Goal: Update the part that opens with the line containing "Given: Toggle Accepting" and runs through the end of the items, replacing "switch" with "button" and leaving everything else unchanged. Give only that part, and leave the pictures out.

Stored items from a collection:
▬▬▬

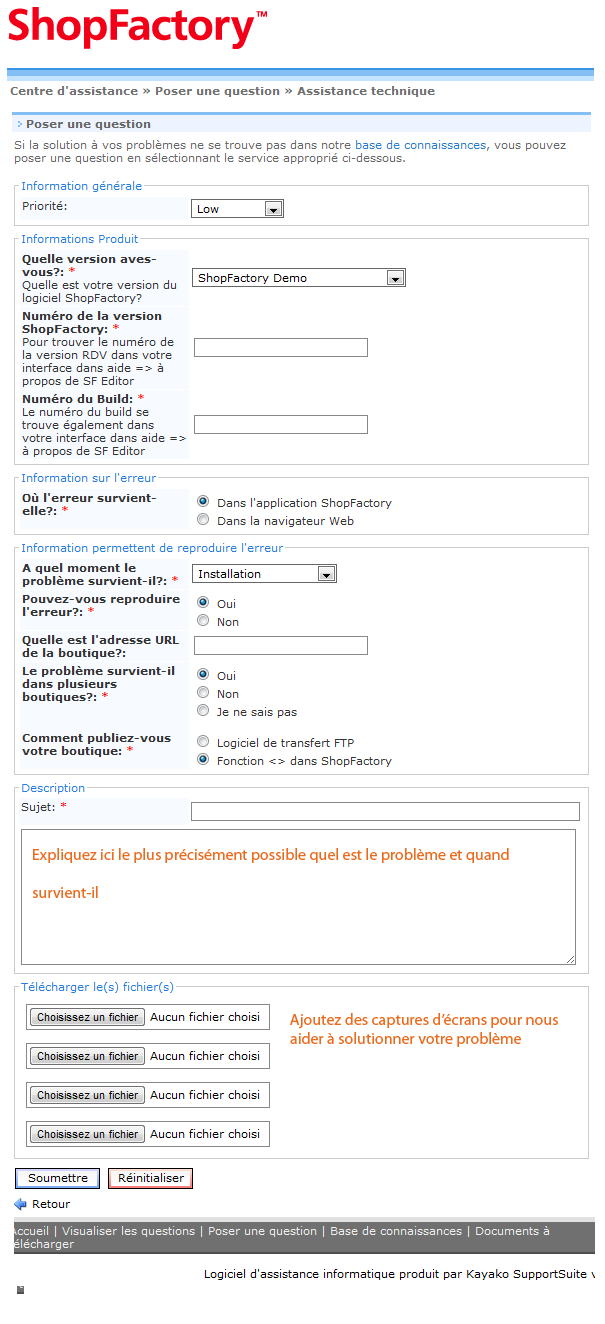
Task: Follow the 'base de connaissances' text link
Action: tap(420, 145)
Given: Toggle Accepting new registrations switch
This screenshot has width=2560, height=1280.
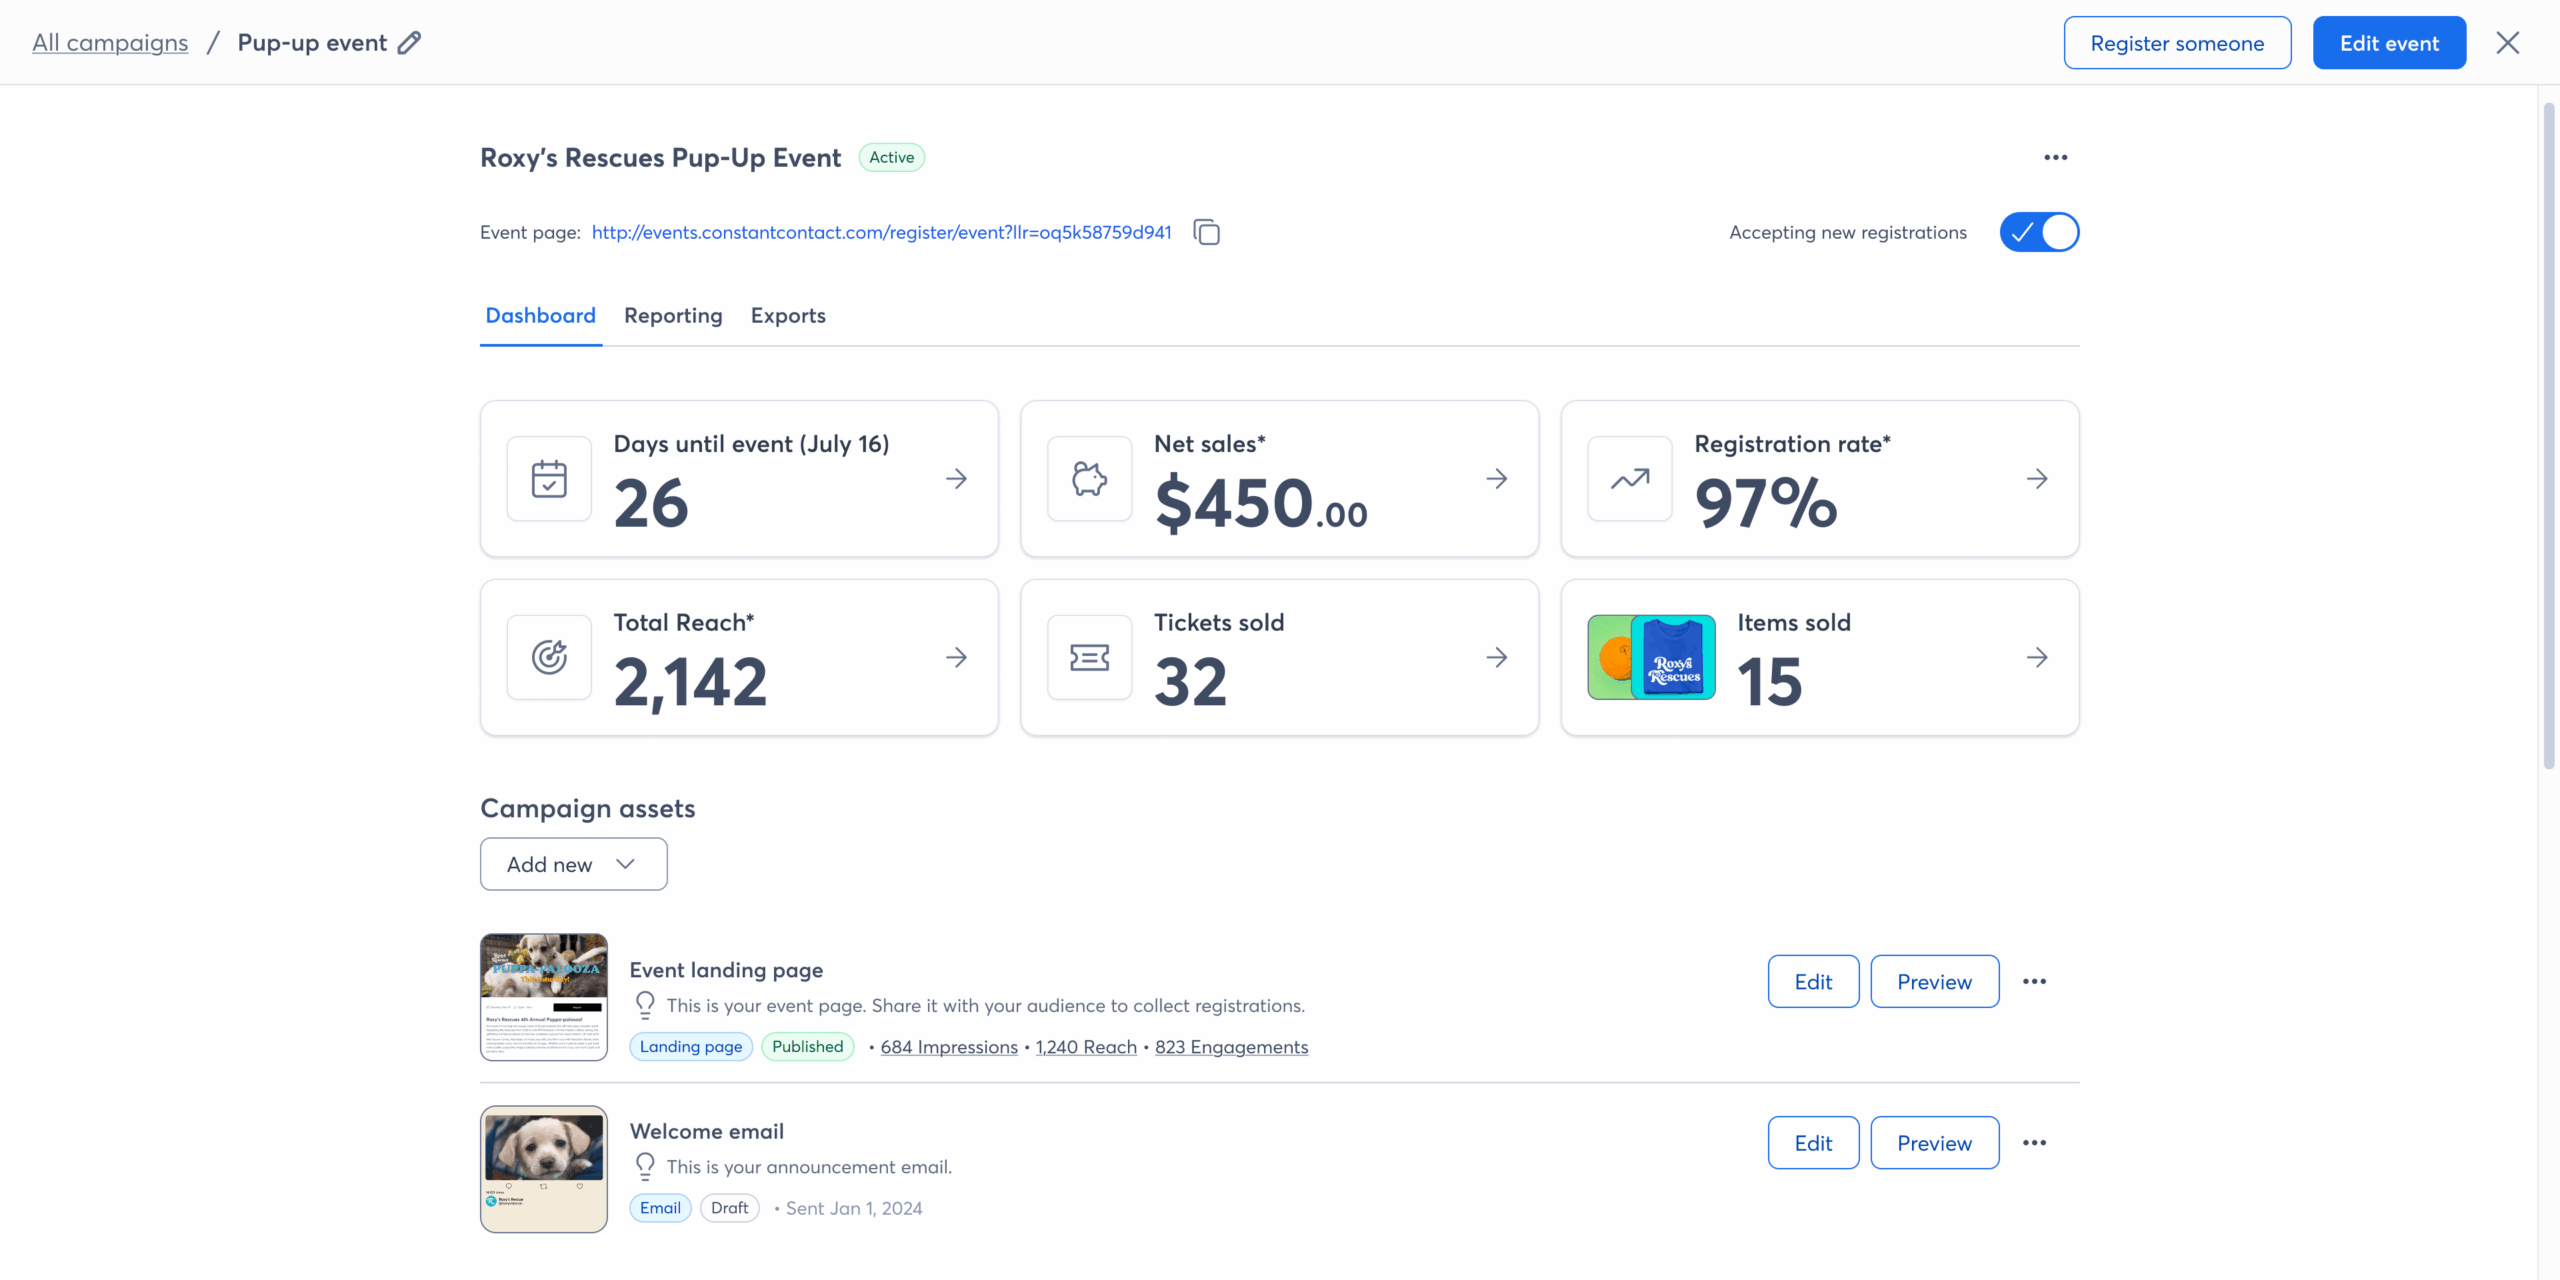Looking at the screenshot, I should coord(2039,232).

▬▬▬

The output:
Given: Toggle Accepting new registrations button
This screenshot has width=2560, height=1280.
Looking at the screenshot, I should coord(2039,232).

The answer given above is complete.